> [EXPLORE THE MATERIAL]
• 1. Copy the stretch of the biopharma industry passage from "Strengthen capacity building" through "could keep pace.", renaming "manufacturing agility" as "production agility" each time it appears.
• 2. Write the next part of the biopharma industry passage, following on from its last sentence.

> [PASSAGE SHOWN]
Experts believe the industry is in a phase of super globalisation and may need to tweak its supply chain a little to help ease such bottlenecks. It could consider building sturdier supplier networks across the world and perhaps fortify domestic production, as well as invest in improving the industry’s response agility to other trials.
Another challenge has been the burgeoning presence of spurious and substandard drugs in the supply chain. The industry has to involve national and international regulators in this grave matter so that the issue can be tackled with the gravitas that it demands.
Strengthen capacity building networks
The biopharma industry has realised that a great way to meet targets is by involving home-grown talent and leveraging their knowledge, network and channels. In fact, 65 per cent of executives believe pursuing policies that actively encourage domestic R&D and manufacturing could be a great response to the whole crisis, and the governments are also prioritising the same.
The question of manufacturing agility
The pandemic has once again put the spotlight on a relevant but much ignored factor in biopharma, and that’s manufacturing agility. Being able to produce the necessary quantum of drugs at the relevant speed was crucial, and the industry responded with uncharacteristic speed. While high-income countries did perform extremely well, even India proved that we could keep pace.
There are still challenges to face in this sphere, since domestic companies doubt their capacity to be able to meet their own nation’s needs for several medicines. For example, even when it comes to essential vaccines and insulin, respondents believed their capacity was only to be able to meet about 75 per cent of total local needs if the demand arose.
One of the main reasons cited for the same is a lack of suppliers’ agility. In order to cure this lack, transforming the entire manufacturing process is necessary; as is employing innovative technologies in order to expedite drug development and manufacturing. Only upon shifting biopharma’s manufacturing gears into the fast lane can be truly prepared.

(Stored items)
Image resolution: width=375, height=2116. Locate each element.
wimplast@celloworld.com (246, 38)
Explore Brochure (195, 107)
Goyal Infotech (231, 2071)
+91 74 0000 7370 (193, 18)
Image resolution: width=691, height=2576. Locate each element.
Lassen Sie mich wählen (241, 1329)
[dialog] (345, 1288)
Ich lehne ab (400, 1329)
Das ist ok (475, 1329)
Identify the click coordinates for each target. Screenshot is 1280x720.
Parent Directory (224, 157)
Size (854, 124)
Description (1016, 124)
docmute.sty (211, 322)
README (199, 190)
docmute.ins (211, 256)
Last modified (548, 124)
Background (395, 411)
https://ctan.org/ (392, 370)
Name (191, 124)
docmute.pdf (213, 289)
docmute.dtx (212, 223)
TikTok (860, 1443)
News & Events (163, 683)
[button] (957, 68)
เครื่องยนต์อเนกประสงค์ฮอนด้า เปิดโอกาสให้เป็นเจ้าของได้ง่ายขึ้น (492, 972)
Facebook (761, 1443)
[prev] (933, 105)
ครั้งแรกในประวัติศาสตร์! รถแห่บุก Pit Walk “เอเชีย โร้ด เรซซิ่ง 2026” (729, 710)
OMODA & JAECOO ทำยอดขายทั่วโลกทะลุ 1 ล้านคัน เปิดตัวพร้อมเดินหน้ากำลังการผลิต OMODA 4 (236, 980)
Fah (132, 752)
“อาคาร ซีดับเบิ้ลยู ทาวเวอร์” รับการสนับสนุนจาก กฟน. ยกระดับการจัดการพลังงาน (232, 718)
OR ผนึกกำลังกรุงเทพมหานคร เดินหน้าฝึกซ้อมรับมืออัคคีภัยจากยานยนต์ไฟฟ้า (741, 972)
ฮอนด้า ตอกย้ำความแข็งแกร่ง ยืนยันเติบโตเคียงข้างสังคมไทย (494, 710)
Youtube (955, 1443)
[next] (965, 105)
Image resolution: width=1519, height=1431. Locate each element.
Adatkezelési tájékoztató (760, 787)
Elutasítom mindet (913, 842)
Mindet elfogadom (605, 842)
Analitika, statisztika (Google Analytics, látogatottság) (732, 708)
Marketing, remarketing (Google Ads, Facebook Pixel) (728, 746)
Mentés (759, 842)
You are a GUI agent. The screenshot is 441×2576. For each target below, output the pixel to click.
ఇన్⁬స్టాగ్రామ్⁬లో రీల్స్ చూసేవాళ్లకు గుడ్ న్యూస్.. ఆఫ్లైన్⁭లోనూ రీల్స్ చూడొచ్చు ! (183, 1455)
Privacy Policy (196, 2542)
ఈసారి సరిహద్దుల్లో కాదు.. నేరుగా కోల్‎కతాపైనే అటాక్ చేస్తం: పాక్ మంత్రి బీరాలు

> [EXERCISE RESULTS]
• 1.
Strengthen capacity building networks
The biopharma industry has realised that a great way to meet targets is by involving home-grown talent and leveraging their knowledge, network and channels. In fact, 65 per cent of executives believe pursuing policies that actively encourage domestic R&D and manufacturing could be a great response to the whole crisis, and the governments are also prioritising the same.
The question of production agility
The pandemic has once again put the spotlight on a relevant but much ignored factor in biopharma, and that’s production agility. Being able to produce the necessary quantum of drugs at the relevant speed was crucial, and the industry responded with uncharacteristic speed. While high-income countries did perform extremely well, even India proved that we could keep pace.

• 2.
Change in government policies
Policymakers everywhere are recognising the value of home-grown R&D and manufacturing, especially of drugs. Governments are coming up in support of local production and encouraging regulators to support the industry’s commercial imperatives by way of lenient trade and tax policies. In fact, in the Cytiva study, two-thirds of executives responded in the affirmative about their local laws being helpful in development and manufacture of new drugs.
However, now is the time for regulators to go beyond simple policy formulation. Public and private funding of startups is extremely necessary, and should feature in the policies. The pandemic has already showcased how regulators and companies can collaborate on common grounds—this lesson has to be applied overall, to support every relevant idea’s journey from the lab to markets via the evolved models that have been created during the pandemic.
Harmonisation of regulatory systems as one unit is a great initiative, leading to the hope that one day a “global, uniform regulatory system” could finally be forged. A common set of technical rules makes the path easy for organisations to follow as well as an easy approval window, if not a unified global one.
The future of Biopharma
Biopharma is an industry of the future. At present, it’s dependent on many factors and contingencies to succeed and be relevant. This study shows the areas in which a little support to this industry can pay back in a big way.